What the task requires: Scan the entries for the word "agent", and copy every line where it appears.

Data shown:
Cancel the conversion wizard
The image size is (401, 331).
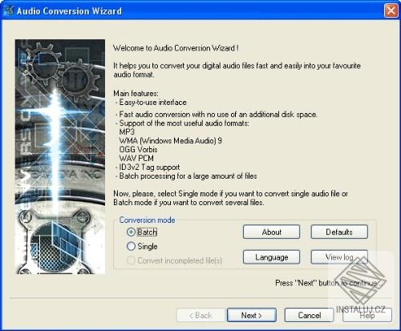[x=310, y=315]
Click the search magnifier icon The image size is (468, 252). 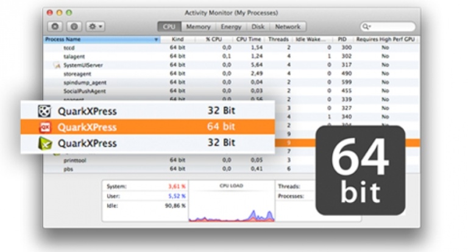point(366,27)
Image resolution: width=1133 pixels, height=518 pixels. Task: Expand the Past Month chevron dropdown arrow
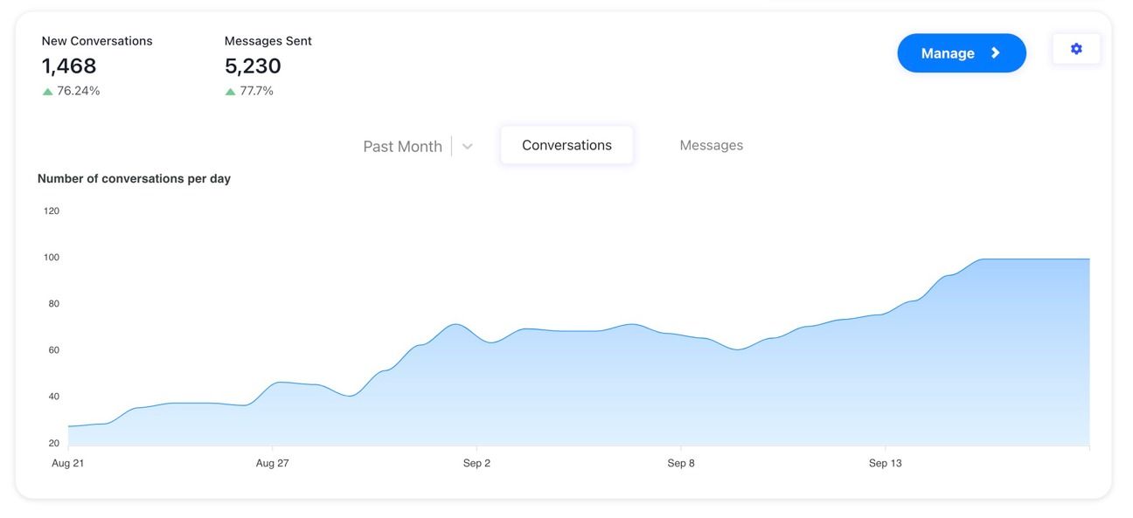tap(467, 147)
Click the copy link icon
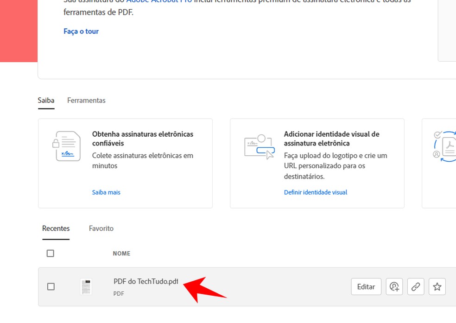456x323 pixels. (416, 287)
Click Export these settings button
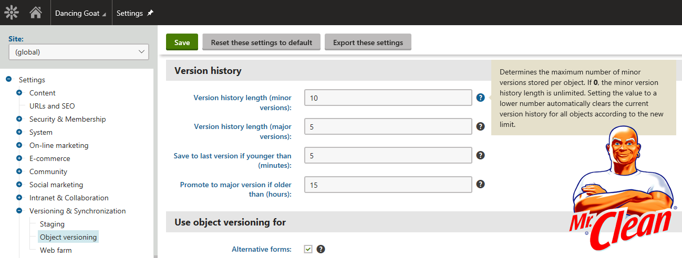This screenshot has height=258, width=682. [x=368, y=42]
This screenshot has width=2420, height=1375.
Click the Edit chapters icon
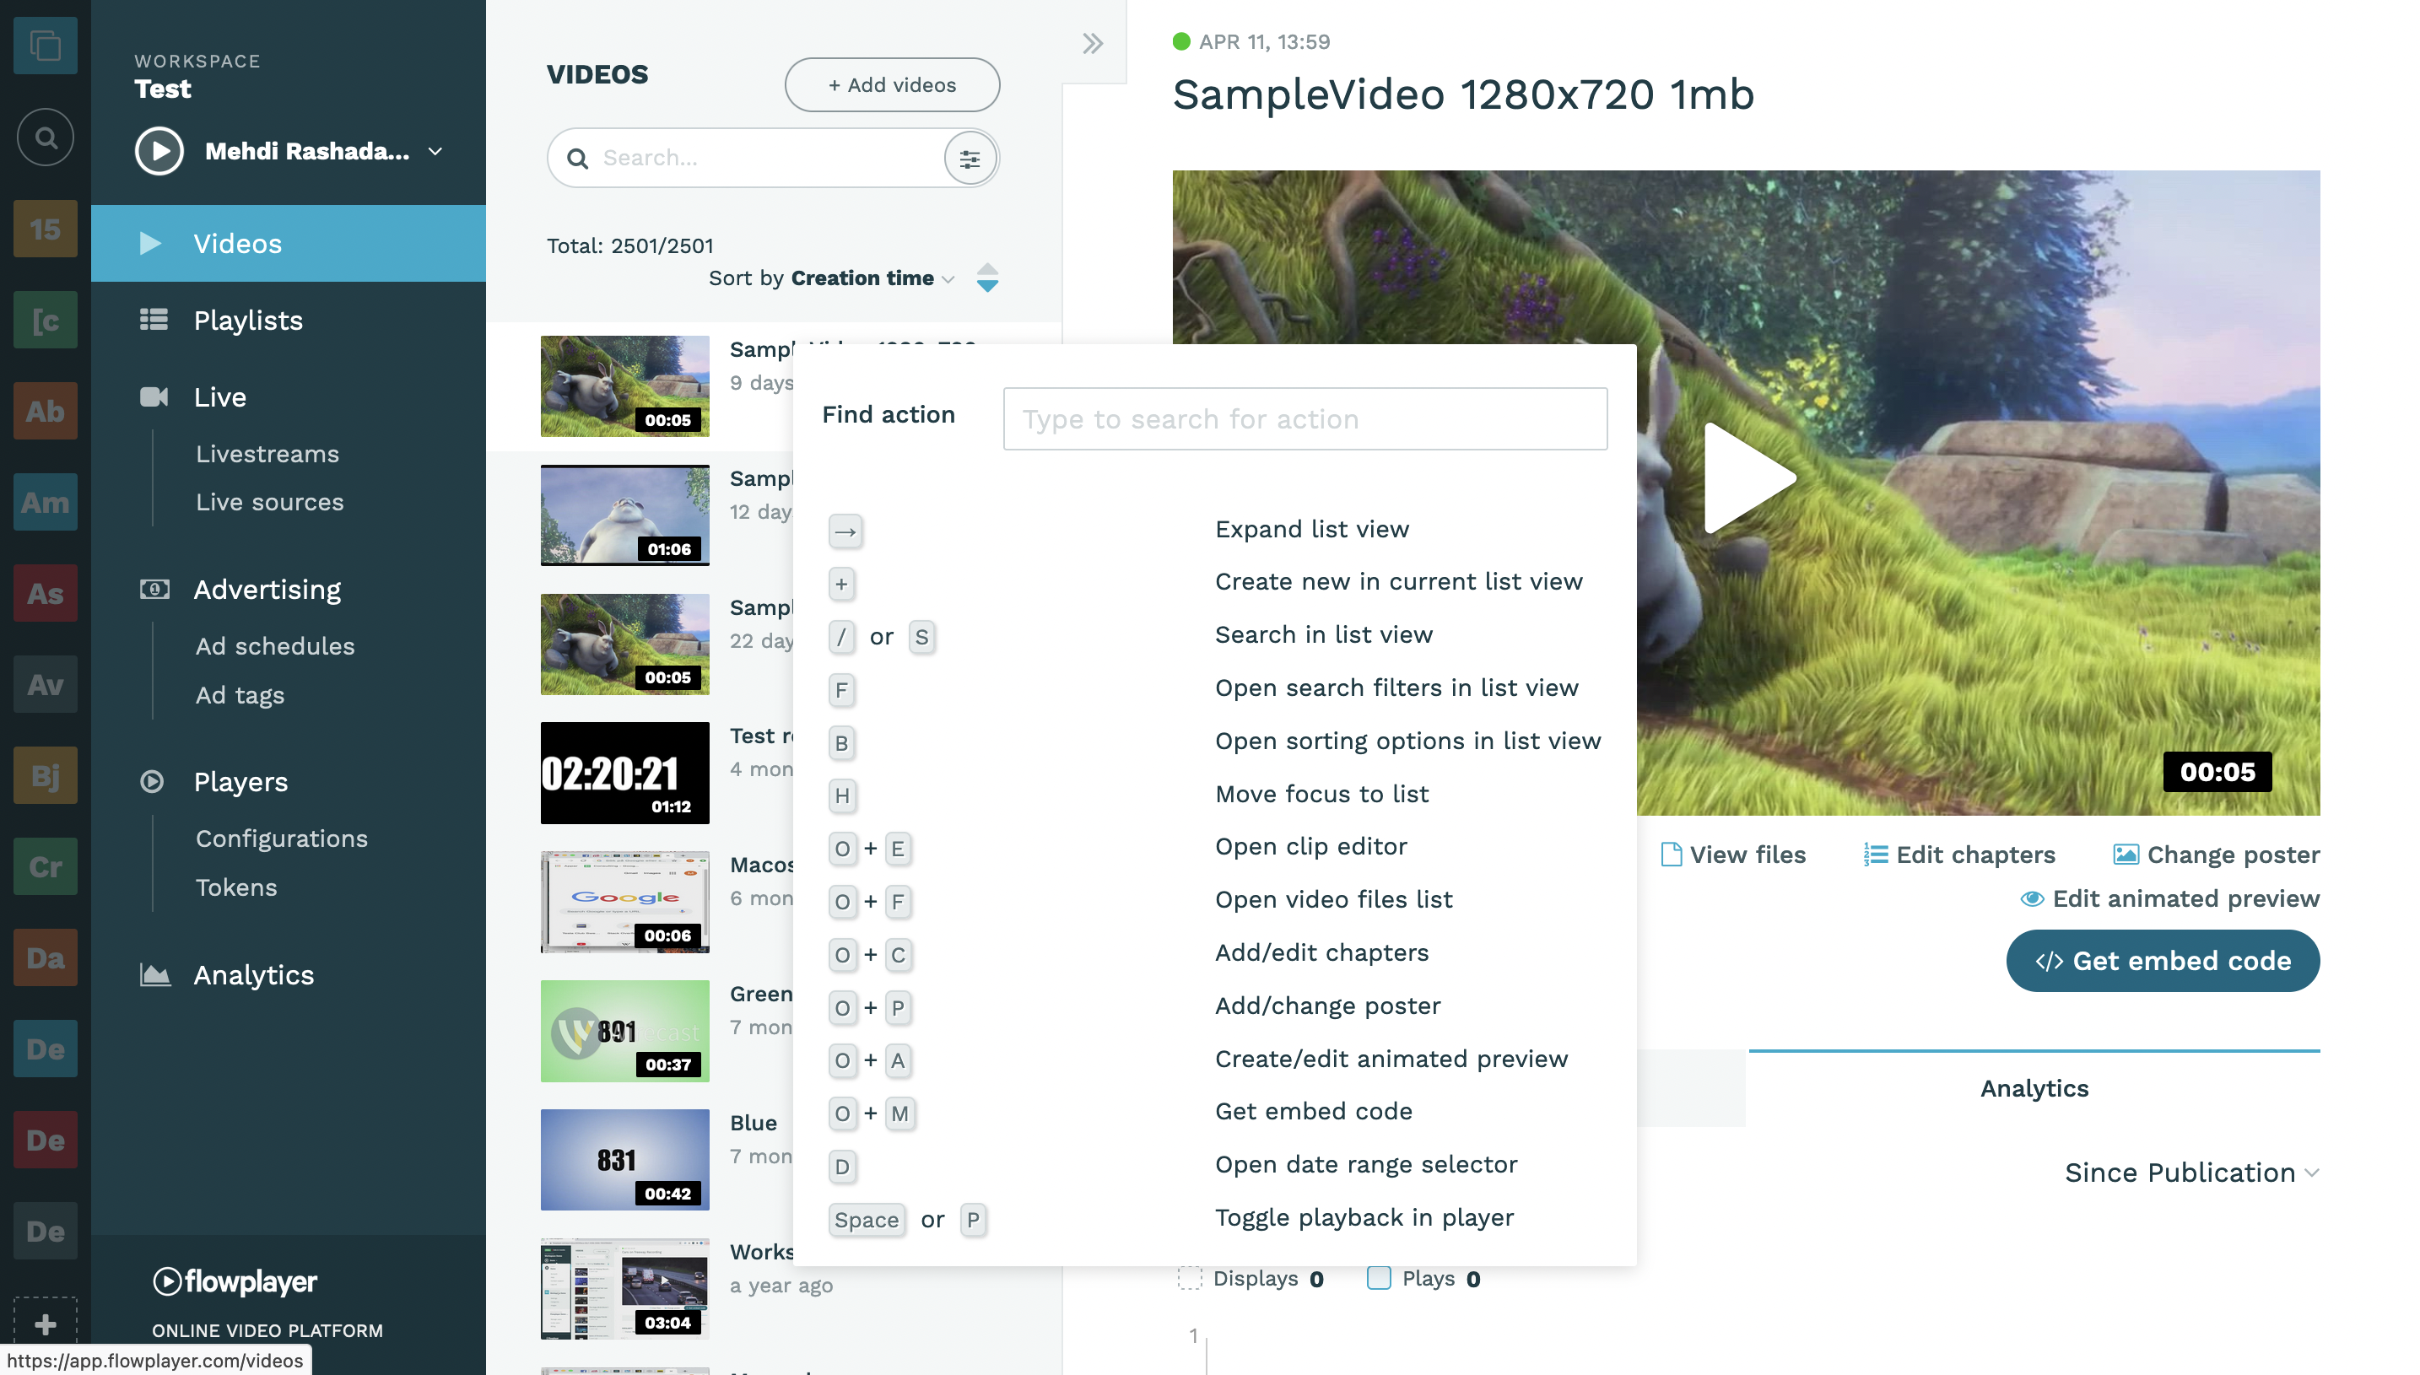pyautogui.click(x=1873, y=854)
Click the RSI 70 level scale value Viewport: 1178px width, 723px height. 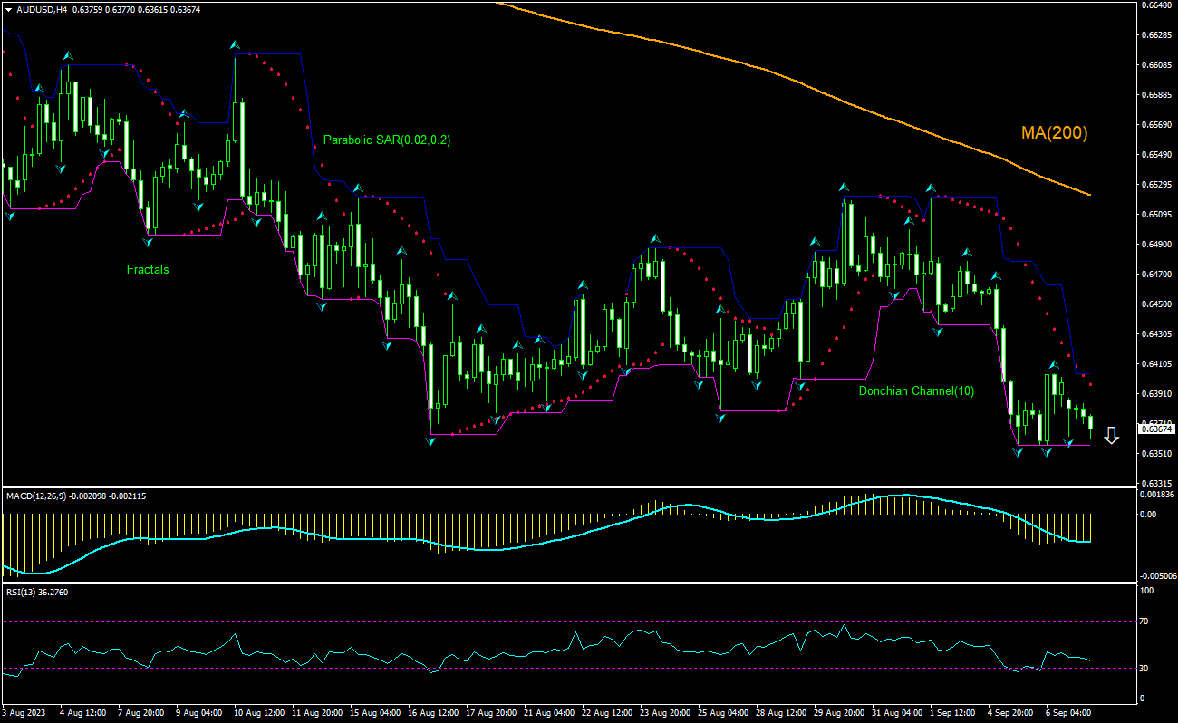point(1145,622)
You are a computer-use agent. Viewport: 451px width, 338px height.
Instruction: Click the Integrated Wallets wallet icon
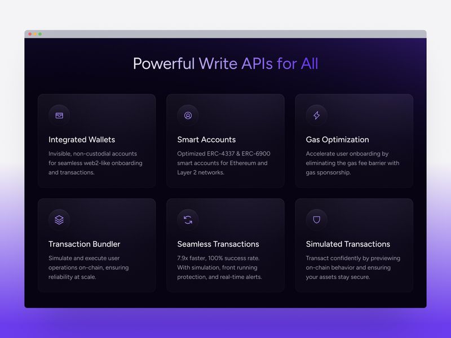(x=60, y=115)
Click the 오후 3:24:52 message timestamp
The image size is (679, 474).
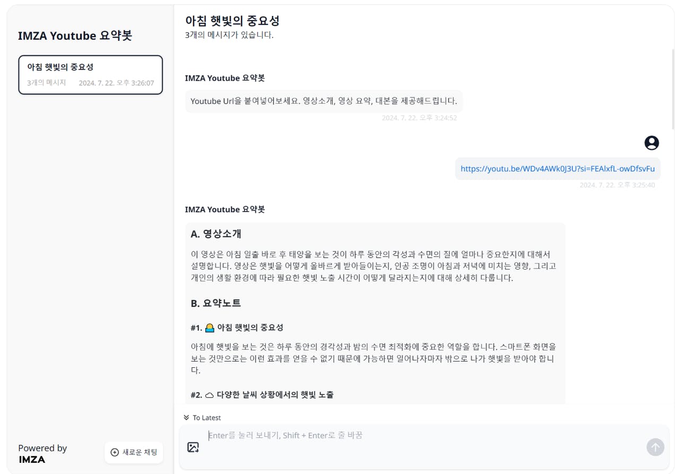tap(419, 118)
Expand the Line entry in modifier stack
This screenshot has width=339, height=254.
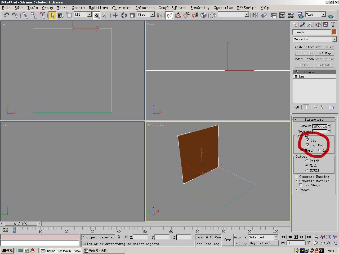[296, 76]
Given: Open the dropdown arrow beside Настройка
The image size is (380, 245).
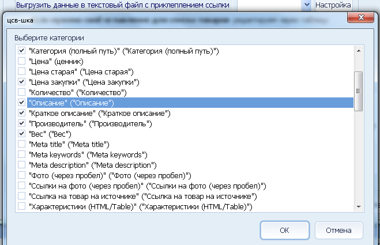Looking at the screenshot, I should pyautogui.click(x=307, y=5).
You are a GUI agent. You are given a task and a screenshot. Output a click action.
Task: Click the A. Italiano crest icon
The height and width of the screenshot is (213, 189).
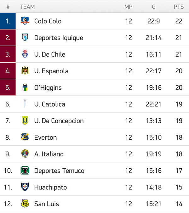25,154
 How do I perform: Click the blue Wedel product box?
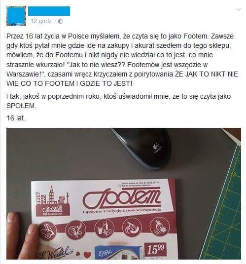pos(118,252)
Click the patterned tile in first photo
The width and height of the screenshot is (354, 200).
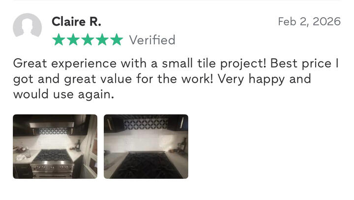click(54, 131)
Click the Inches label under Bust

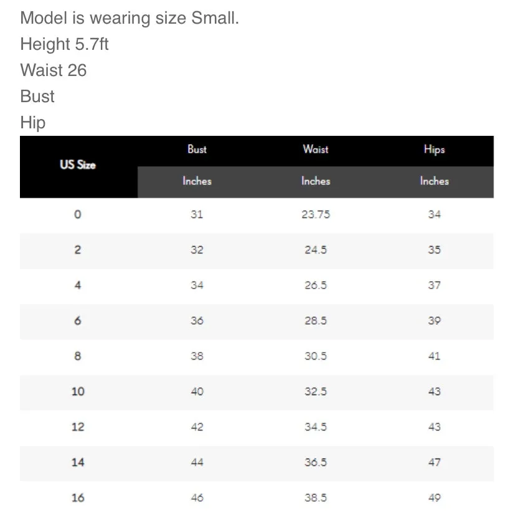[x=197, y=181]
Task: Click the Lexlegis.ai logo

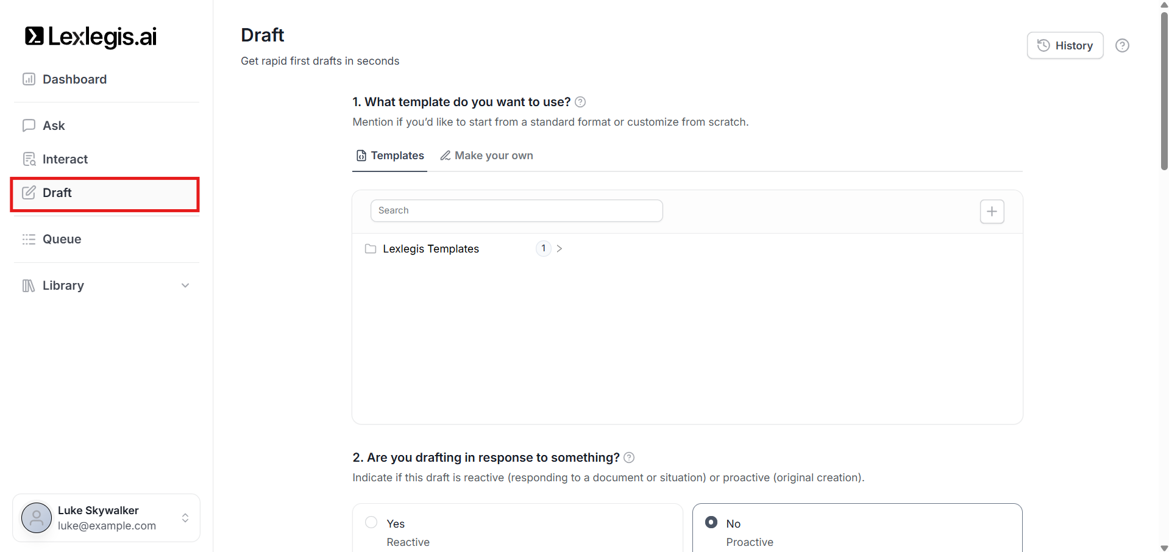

Answer area:
You are a computer-use agent. Viewport: 451px width, 338px height.
You are a GUI agent. You are given a task and a screenshot. Output a click action.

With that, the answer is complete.